TRABASNEWS – Kementerian Pertahanan RI memastikan program pelatihan Komponen Cadangan (Komcad) yang menyasar 4.000 Aparatur Sipil Negara (ASN) tetap berjalan sesuai ketentuan perundang-undangan. Pelatihan tersebut dijadwalkan mulai April 2026 dan ditegaskan tidak mengandung unsur paksaan.
Kepala Biro Informasi Pertahanan (Karo Infohan) Brigjen TNI Rico Ricardo Sirait menyampaikan bahwa keikutsertaan ASN dalam program ini sepenuhnya berdasarkan kesukarelaan, sebagaimana diatur dalam Undang-Undang Nomor 23 Tahun 2019 tentang Pengelolaan Sumber Daya Nasional untuk Pertahanan Negara.
“Keikutsertaan dalam Komcad bersifat sukarela. Tidak ada kewajiban ataupun tekanan bagi ASN untuk mengikuti pelatihan ini,” ujarnya saat dikonfirmasi, beberapa waktu lalu.
Seleksi dan Tahapan Administrasi
Meski terbuka secara sukarela, ASN yang mendaftar tetap harus melalui proses seleksi. Pemeriksaan administrasi dan kesehatan menjadi syarat utama guna memastikan peserta dalam kondisi fisik yang prima.
Penentuan peserta juga mempertimbangkan kuota dari masing-masing kementerian dan lembaga. Saat ini, terdapat 49 kementerian dan lembaga yang akan terlibat dalam pengiriman ASN untuk mengikuti pelatihan tersebut.

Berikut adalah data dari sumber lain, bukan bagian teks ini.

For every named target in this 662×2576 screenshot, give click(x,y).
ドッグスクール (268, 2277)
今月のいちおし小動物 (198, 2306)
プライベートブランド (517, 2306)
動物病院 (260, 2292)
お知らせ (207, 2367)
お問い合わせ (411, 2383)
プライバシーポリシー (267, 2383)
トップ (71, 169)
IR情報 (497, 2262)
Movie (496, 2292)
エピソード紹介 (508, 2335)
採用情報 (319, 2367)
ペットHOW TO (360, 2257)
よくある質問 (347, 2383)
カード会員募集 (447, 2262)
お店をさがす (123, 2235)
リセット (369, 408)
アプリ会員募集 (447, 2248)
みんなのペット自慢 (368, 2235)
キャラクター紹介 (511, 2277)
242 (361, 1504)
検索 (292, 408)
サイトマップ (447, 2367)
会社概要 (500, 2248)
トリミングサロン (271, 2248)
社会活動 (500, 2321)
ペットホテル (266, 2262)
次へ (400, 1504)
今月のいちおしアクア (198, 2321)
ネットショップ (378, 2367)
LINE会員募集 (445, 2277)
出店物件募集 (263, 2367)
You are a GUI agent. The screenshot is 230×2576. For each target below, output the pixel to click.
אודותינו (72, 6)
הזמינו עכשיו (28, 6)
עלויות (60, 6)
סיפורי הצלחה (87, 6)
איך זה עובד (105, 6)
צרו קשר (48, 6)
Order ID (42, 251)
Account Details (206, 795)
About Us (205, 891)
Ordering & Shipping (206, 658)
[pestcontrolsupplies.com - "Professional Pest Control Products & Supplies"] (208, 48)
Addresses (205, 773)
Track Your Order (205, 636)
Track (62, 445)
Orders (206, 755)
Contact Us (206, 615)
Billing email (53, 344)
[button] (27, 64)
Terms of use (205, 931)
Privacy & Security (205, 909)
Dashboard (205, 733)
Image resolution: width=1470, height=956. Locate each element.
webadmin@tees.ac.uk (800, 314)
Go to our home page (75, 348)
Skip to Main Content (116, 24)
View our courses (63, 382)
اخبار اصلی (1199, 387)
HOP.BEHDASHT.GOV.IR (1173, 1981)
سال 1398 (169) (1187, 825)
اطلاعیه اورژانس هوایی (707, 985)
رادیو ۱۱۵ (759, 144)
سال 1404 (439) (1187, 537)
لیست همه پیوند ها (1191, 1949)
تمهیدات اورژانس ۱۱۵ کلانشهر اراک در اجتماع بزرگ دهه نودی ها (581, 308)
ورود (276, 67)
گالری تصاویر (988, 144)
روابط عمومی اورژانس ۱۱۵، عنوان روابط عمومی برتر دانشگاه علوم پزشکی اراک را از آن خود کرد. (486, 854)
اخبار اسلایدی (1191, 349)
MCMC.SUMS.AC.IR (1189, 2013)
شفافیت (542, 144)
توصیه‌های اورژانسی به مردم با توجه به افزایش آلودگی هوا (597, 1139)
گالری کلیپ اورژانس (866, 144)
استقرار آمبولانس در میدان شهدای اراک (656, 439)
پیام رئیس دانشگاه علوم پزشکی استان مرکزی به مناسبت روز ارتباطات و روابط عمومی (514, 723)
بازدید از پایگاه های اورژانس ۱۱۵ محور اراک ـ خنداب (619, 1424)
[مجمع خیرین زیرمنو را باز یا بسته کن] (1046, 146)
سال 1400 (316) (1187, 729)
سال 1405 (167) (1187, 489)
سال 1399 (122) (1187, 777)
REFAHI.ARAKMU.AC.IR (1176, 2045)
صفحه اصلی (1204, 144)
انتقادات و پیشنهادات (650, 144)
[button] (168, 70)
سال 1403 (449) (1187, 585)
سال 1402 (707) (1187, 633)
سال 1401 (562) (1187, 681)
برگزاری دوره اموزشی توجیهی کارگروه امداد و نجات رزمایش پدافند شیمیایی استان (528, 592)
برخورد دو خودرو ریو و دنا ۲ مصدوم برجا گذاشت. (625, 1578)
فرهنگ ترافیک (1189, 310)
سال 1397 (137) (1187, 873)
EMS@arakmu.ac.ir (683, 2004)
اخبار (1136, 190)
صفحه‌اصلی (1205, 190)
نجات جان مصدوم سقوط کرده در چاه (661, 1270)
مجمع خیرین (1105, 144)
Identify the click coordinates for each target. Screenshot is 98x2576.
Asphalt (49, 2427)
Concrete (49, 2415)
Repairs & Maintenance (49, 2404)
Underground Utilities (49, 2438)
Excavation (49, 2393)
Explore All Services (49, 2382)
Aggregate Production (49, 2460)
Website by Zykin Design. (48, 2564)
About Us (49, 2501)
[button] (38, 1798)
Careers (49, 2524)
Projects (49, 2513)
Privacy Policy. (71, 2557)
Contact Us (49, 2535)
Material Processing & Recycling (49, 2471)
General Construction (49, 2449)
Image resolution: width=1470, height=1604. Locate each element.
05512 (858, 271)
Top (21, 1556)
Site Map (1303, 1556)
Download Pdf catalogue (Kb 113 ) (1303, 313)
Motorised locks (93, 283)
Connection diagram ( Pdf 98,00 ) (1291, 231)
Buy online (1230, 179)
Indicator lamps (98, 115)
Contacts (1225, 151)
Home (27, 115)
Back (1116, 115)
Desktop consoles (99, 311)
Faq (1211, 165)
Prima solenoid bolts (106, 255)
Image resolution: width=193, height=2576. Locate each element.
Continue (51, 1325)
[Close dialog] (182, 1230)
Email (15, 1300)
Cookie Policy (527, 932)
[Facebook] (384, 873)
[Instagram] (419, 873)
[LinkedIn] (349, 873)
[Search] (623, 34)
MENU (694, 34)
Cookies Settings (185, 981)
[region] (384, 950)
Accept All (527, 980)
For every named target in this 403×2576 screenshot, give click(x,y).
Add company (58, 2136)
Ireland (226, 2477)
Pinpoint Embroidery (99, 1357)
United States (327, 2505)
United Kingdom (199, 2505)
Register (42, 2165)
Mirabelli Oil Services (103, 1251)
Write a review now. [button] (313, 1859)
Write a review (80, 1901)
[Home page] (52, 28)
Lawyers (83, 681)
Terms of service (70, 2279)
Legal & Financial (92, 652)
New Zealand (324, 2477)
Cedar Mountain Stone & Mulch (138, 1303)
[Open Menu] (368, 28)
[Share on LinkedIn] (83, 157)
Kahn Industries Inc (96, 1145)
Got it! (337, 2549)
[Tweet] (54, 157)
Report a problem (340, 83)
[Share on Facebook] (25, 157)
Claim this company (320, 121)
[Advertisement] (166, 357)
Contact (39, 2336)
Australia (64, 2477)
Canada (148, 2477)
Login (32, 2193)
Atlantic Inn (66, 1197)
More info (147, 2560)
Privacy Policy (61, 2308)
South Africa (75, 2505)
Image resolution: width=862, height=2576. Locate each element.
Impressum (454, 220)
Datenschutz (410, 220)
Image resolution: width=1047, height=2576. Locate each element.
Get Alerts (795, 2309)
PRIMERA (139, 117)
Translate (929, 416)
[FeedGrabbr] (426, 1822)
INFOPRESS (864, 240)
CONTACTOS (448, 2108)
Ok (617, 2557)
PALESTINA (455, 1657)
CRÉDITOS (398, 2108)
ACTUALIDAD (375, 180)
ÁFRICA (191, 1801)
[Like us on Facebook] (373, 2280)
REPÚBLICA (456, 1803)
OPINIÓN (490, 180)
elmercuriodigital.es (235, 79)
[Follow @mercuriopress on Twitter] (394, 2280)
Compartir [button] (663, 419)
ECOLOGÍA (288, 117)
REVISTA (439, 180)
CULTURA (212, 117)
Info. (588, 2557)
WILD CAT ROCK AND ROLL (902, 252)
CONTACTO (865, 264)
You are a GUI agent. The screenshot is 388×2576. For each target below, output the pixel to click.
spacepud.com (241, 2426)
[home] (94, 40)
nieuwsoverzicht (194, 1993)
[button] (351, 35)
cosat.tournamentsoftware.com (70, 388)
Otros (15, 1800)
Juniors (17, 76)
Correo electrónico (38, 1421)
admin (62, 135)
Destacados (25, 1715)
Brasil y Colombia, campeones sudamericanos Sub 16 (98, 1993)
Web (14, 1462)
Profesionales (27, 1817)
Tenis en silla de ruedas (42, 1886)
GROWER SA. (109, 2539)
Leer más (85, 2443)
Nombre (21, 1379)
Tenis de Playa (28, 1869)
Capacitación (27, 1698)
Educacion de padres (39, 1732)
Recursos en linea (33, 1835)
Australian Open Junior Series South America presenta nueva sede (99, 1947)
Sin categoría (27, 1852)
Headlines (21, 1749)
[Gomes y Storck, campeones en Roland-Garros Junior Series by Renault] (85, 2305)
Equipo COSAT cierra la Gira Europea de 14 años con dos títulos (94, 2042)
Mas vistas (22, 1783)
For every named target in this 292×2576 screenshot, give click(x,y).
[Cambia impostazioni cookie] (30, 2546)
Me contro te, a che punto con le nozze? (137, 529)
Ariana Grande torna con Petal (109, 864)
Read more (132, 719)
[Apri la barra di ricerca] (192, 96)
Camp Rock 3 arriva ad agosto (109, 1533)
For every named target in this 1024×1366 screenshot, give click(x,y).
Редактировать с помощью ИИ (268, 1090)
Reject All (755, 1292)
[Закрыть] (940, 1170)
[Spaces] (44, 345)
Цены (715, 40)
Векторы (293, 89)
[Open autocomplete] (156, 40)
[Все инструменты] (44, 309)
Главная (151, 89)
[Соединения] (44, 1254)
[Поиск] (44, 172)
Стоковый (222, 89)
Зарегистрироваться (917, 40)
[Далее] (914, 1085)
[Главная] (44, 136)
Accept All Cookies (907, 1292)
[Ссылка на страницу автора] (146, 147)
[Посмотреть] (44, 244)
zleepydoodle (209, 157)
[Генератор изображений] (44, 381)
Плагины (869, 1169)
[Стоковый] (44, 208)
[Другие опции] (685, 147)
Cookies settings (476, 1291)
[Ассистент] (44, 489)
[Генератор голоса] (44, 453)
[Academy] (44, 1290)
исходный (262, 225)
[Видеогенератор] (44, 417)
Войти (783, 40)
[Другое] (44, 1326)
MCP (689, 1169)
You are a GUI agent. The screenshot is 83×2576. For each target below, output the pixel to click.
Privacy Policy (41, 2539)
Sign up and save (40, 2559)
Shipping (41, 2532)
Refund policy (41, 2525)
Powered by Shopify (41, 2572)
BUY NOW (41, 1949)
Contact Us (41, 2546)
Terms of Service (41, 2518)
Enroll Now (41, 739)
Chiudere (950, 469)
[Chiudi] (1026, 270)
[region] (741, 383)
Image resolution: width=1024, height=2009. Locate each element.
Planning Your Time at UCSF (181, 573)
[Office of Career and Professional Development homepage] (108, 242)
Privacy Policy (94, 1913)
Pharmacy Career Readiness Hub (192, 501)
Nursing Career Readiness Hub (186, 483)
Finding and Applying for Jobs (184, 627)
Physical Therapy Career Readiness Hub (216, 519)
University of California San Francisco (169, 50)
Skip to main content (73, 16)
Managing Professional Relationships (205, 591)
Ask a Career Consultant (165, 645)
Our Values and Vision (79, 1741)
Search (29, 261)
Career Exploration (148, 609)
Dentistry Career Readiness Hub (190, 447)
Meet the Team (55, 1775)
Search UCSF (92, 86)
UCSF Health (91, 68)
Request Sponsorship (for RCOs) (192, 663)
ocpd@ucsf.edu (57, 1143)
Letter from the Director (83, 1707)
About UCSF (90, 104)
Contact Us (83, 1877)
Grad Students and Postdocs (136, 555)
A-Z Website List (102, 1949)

Kuota akan disesuaikan dengan jumlah pegawai di tiap instansi. Kementerian dengan jumlah ASN besar akan mendapatkan alokasi lebih banyak dibanding instansi yang memiliki sumber daya manusia lebih sedikit.
Digelar Dua Gelombang
Pelatihan Komcad bagi ASN ini akan dilaksanakan dalam dua gelombang. Setiap gelombang diikuti oleh 2.000 peserta dan berlangsung selama kurang lebih satu setengah bulan.
Lokasi pelatihan direncanakan berada di satuan-satuan militer di wilayah Jakarta. Namun, rincian tempat pelaksanaan akan diumumkan lebih lanjut oleh pihak Kemhan.
Program Komcad sendiri merupakan bagian dari sistem pertahanan negara yang melibatkan partisipasi warga negara dalam memperkuat komponen pertahanan, di luar prajurit aktif Tentara Nasional Indonesia.